Waste not, want not in Nigeria
Niger Delta oil projects used to be among the world's worst offenders, but things are improving
Nigeria's target of eliminating routine gas flaring from oil projects by the end of the decade, while laudable, looks like a tough task, even allowing for significant progress in recent years. But new legislation aimed at tackling the issue could make it more likely.
Over the past decade, the country has dropped from being the world's second largest gas flarer to seventh. Between 2013 and 2015, it reduced flaring from 9.3bn cubic metres of gas to 7.7bn cm at a time when flaring in other leading offender nations, such as Russia, Iran and the US, was on the rise, according to the World Bank-led Global Gas Flaring Reduction Partnership initiative. While many of the world's biggest flaring nations were expanding oil production at a time when Nigeria wasn't—the country still accounts for around 5% of the world's total flaring emissions—this still represents a success for a nation whose oil industry has a poor environmental record stretching back over decades, especially in the Niger Delta.
Nigeria's oil minister Emmanuel Kachikwu is keen to crack on with eliminating the remaining 7bn cm or so, taking a World Bank target of ousting routine flaring from oil projects by 2030 and saying Nigeria can do it by 2020. There are good reasons to have a go: removing flaring would be a chunky contribution to meeting climate-change goals laid out in the UN-backed Paris agreement to which Nigeria is an eager signatory, while flaring is also a potential health hazard in Nigeria, given much of the oil industry is based onshore in the Niger Delta, where poor communities live close to oil installations.
Less flaring also means more of the country's estimated 5.3 trillion cm of gas reserves can be used to meet growing domestic energy needs, if the distribution infrastructure can be put in place. Around 75m Nigerians still lack access to electricity, according to the World Bank, and industrial development is stunted by blackouts and erratic gas supply. Gas flaring, in short, is akin to burning money.
Bassey Akpan, the head of the Senate committee charged with pushing through the Gas Flaring (Prohibition & Punishment) Bill 2017, which has yet to become law, has suggested flaring costs the Nigerian economy $2.5bn a year. That may be an arbitrary figure, given the variables involved, but the economic benefits of selling rather than flaring the gas are clear.
The new legislation, still making its way through the National Assembly, aims to toughen up the framework for charging firms that fail to cut flaring fast enough. There are existing laws in place, but they have been regularly ignored, while fines seldom enforced. A fine of $3.5 per 1,000 cubic feet (28.32 cm) of gas flared was introduced in 2008, but where fines have been enforced by the government, they have frequently been at the much lower previous rate of 10 naira ($0.03) per 1,000 cf, according to the Nigerian Extractive Industries Transparency Initiative.
One problem with sanctioning offenders has been that state-owned Nigerian National Petroleum Corporation has a majority stake in large oil production projects—while not being the operator—and so would take a chunky financial hit from any fines. Similarly, the domestic firms that have acquired oil assets in the Delta, as Shell has pruned its portfolio over recent years, would also be hit hard at a time of economic hardship in the country.

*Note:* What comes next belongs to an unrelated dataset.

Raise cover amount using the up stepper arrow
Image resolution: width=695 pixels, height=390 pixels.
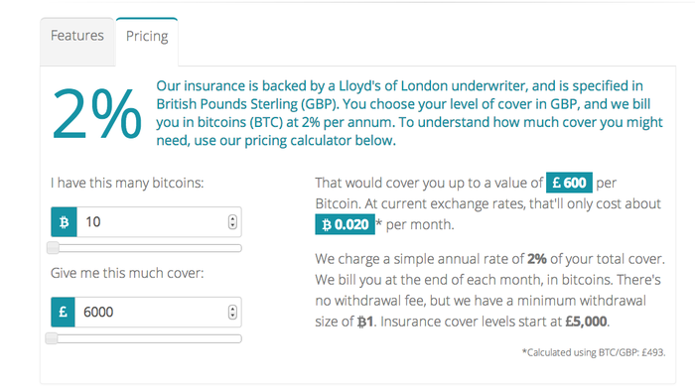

The new bill, which aims to eliminate flaring by the World Bank's 2030 target, would make the penalty regime tougher and ensure it is compulsory for operators to submit a gas-utilisation plan within 90 days of the act being implemented. Bassey has said that creating infrastructure for gas utilisation should be a condition for project licences to be granted.
The legislation also requires gas-flare meters providing real-time data to be installed that can be monitored by the industry regulator.
NNPC's managing director Maikanti Baru told a National Assembly hearing in June that his organisation backed the new legislation and that its exploration and production arm, the National Petroleum Development Company, would "see that the monetisation of flared gas is realised despite the challenges of the past".
Nigeria has also been seeking to bolster support for gas-flaring reduction and domestic gas commercialisation from the World Bank, while agencies such as Agence Française de Développement and Environment Canada could also become involved.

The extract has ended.